Viviamo in un’epoca in cui il pensiero critico è visto quasi come un intralcio, invece è l’unico antidoto alla propaganda mainstream, che si insinua ovunque, anche dove meno ce l’aspettiamo. Per questo il pensiero non può essere delegato, né sostituito. E per questo è importante ascoltare chi, come il professor Carlo Iannello, docente di Diritto Costituzionale all’Università Luigi Vanvitelli, ha il coraggio di dire le cose come stanno.
Il pensiero è solo critico: non ci sono varianti
“Il pensiero o è critico oppure non è pensiero. Non esiste un pensiero fondamentalista”, spiega Iannello, centrando subito il punto. Il pensiero, se è autentico, implica discernimento, confronto, dubbio. Non è adesione cieca, non è automatismo. “La critica è capacità di discernimento. Non significa insultare o screditare, ma distinguere. È un esercizio di libertà”.
Questa libertà, però, è in aperto contrasto con ciò che la tecnoeconomia oggi richiede: conformità. L’obiettivo è semplificare, ridurre tutto a numeri e comportamenti prevedibili, governabili. “Quanto più pensiamo, tanto più il governo attraverso i numeri fallisce. Quanto meno pensiamo, tanto più diventiamo automi, e quel governo diventa efficace”. Non è un’ipotesi futura: è già in atto. Il riferimento del professore è al film di Pif “E noi come stronzi rimanemmo a guardare”, che racconta una distopia talmente vicina da sembrare cronaca. “Non è un film sui prossimi 50 anni, è un film sulle prossime ore”.
L’élite culturale è la prima vittima
Un passaggio fondamentale del ragionamento di Iannello riguarda un aspetto spesso ignorato: chi è davvero il bersaglio della propaganda contemporanea? Non le masse ignoranti, ma le classi colte. “La propaganda è fatta per le classi istruite. I messaggi si rivolgono a chi ha strumenti per comprenderli, e proprio per questo può essere manipolato più facilmente”.
È un’affermazione che ribalta la narrazione comune: i professori, gli artisti, i dirigenti, i professionisti (coloro che dovrebbero essere i custodi del pensiero critico) sono oggi i più esposti alla manipolazione ideologica. Questo, secondo Iannello, è il paradosso più inquietante del nostro tempo. “Le classi che dovrebbero difenderci dalla propaganda sono le vittime maggiori della propaganda”.
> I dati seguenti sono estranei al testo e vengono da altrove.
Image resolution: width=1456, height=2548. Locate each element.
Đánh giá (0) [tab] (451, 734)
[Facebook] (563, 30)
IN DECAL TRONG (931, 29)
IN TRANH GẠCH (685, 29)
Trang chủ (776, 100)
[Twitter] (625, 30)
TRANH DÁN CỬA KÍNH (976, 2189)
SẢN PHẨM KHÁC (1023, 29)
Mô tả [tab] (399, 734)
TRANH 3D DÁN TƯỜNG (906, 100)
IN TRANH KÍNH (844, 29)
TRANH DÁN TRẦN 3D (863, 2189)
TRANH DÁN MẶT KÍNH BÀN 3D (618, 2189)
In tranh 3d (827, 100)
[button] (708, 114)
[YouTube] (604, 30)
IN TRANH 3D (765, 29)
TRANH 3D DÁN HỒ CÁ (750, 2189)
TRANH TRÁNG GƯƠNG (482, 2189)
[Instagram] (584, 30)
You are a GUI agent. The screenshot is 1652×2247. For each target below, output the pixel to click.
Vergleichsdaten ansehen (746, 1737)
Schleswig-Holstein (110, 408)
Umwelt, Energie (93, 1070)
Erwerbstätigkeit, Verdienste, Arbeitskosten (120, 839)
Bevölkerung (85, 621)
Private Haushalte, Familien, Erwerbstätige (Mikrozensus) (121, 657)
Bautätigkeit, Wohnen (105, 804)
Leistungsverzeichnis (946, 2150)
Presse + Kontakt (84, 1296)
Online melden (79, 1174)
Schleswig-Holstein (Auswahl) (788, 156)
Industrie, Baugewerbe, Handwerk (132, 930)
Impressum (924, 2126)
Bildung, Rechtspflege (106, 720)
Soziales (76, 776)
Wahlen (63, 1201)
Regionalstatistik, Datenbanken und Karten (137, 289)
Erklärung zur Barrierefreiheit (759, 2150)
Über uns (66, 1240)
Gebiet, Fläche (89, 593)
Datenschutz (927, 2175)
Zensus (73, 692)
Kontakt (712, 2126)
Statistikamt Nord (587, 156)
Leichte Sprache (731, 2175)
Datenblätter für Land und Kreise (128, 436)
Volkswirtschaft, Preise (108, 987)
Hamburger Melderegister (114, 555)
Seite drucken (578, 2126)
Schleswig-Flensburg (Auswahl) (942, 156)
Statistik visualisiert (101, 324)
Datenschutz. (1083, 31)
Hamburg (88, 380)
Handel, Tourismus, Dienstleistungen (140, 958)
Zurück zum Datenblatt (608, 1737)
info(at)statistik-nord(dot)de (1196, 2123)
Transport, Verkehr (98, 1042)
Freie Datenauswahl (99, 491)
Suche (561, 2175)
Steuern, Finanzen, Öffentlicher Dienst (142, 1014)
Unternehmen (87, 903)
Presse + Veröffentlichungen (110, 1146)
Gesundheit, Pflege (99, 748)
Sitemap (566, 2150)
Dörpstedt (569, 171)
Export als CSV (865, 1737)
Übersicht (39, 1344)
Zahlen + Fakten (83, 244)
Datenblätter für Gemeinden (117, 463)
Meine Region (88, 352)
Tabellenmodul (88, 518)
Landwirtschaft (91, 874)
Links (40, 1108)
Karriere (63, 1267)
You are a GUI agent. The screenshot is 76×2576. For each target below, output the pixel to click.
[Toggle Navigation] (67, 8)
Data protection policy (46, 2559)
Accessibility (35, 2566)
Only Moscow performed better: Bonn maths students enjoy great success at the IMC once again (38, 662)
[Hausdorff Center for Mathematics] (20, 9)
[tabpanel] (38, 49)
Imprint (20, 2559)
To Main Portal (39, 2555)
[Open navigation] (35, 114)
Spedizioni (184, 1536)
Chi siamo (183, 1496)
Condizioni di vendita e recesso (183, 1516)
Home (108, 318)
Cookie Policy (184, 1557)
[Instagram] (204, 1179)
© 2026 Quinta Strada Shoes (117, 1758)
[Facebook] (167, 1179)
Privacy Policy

La pigrizia e l’illusione dell’informazione
C’è poi un nemico più subdolo: la pigrizia mentale. Preferiamo chiedere ad Alexa, piuttosto che leggere un libro. Ci affidiamo all’informazione pronta, confezionata, perché pensare costa fatica. Ma quell’informazione, spiega, non è cultura, è il riflesso del potere economico e politico che gestisce le piattaforme. “Non hai la cultura a portata di mano, hai l’informazione che ti dà il proprietario della piattaforma”.
L’invasione dell’intelligenza artificiale non è neutra, anzi: “Mina la nostra capacità di pensare”. E i dati lo dimostrano. “Il quoziente intellettivo medio della popolazione è sempre cresciuto, fino al 2009. Poi ha iniziato a scendere. Cosa è successo nel 2009? Sono arrivati gli smartphone”.
Non si tratta di demonizzare la tecnologia, ma di capirne gli effetti e tornare a usarla con consapevolezza. “Non dobbiamo abolirla dalle nostre vite, ma utilizzarla in modo parsimonioso per aumentare, non ridurre, lo spirito critico”.
In un’epoca in cui tutto è calcolo e apparenza, pensare è un atto rivoluzionario. E forse anche l’unico che ci può salvare.